_What this task involves_
Rewrite the material below, replacing "Instruction" with "Goal" and leaving everything else unchanged.

_Data section_
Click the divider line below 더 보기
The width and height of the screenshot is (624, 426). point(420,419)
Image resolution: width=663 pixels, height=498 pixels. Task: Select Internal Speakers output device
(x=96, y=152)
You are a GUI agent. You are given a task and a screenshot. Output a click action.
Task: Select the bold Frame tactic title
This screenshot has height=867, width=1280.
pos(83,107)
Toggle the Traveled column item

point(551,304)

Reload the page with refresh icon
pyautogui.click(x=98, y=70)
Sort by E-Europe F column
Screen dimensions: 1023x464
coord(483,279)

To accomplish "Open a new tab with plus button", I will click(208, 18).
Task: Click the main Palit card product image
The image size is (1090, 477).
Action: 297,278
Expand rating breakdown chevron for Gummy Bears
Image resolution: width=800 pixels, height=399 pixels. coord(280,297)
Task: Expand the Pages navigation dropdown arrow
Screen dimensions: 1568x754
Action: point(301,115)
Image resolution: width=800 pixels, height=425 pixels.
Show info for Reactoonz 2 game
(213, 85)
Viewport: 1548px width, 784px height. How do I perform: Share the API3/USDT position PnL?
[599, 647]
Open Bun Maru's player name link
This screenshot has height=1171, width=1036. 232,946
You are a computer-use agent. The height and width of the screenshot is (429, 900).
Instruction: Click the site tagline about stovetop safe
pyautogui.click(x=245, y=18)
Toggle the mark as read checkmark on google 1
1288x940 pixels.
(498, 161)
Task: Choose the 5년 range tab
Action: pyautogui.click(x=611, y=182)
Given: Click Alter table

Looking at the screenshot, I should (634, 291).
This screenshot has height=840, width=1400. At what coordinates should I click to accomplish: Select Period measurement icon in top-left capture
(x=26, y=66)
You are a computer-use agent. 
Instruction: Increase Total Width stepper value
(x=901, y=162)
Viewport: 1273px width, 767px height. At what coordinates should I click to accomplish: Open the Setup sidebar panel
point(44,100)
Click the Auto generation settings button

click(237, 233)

_Finished exercise_
Click the divider line below 더 보기
The width and height of the screenshot is (624, 426). point(420,419)
Image resolution: width=663 pixels, height=498 pixels. Task: Select Internal Speakers output device
(x=96, y=152)
You are a GUI agent. You are given a task and a screenshot. Output a click action.
Task: Select the bold Frame tactic title
This screenshot has height=867, width=1280.
pos(83,107)
Toggle the Traveled column item

point(551,304)

Reload the page with refresh icon
pyautogui.click(x=98, y=70)
Sort by E-Europe F column
Screen dimensions: 1023x464
coord(483,279)

To accomplish "Open a new tab with plus button", I will click(208, 18).
Task: Click the main Palit card product image
The image size is (1090, 477).
Action: 297,278
Expand rating breakdown chevron for Gummy Bears
Image resolution: width=800 pixels, height=399 pixels. coord(280,297)
Task: Expand the Pages navigation dropdown arrow
Screen dimensions: 1568x754
Action: point(301,115)
Image resolution: width=800 pixels, height=425 pixels.
Show info for Reactoonz 2 game
(213, 85)
Viewport: 1548px width, 784px height. How do I perform: Share the API3/USDT position PnL?
[599, 647]
Open Bun Maru's player name link
This screenshot has height=1171, width=1036. 232,946
You are a computer-use agent. The height and width of the screenshot is (429, 900).
Goal: Click the site tagline about stovetop safe
pyautogui.click(x=245, y=18)
Toggle the mark as read checkmark on google 1
1288x940 pixels.
(498, 161)
Task: Choose the 5년 range tab
Action: pyautogui.click(x=611, y=182)
Given: Click Alter table

Looking at the screenshot, I should (634, 291).
This screenshot has height=840, width=1400. At what coordinates should I click to accomplish: Select Period measurement icon in top-left capture
(x=26, y=66)
You are a computer-use agent. 
Goal: Increase Total Width stepper value
(x=901, y=162)
Viewport: 1273px width, 767px height. At what coordinates should I click to accomplish: Open the Setup sidebar panel
point(44,100)
Click the Auto generation settings button

click(237, 233)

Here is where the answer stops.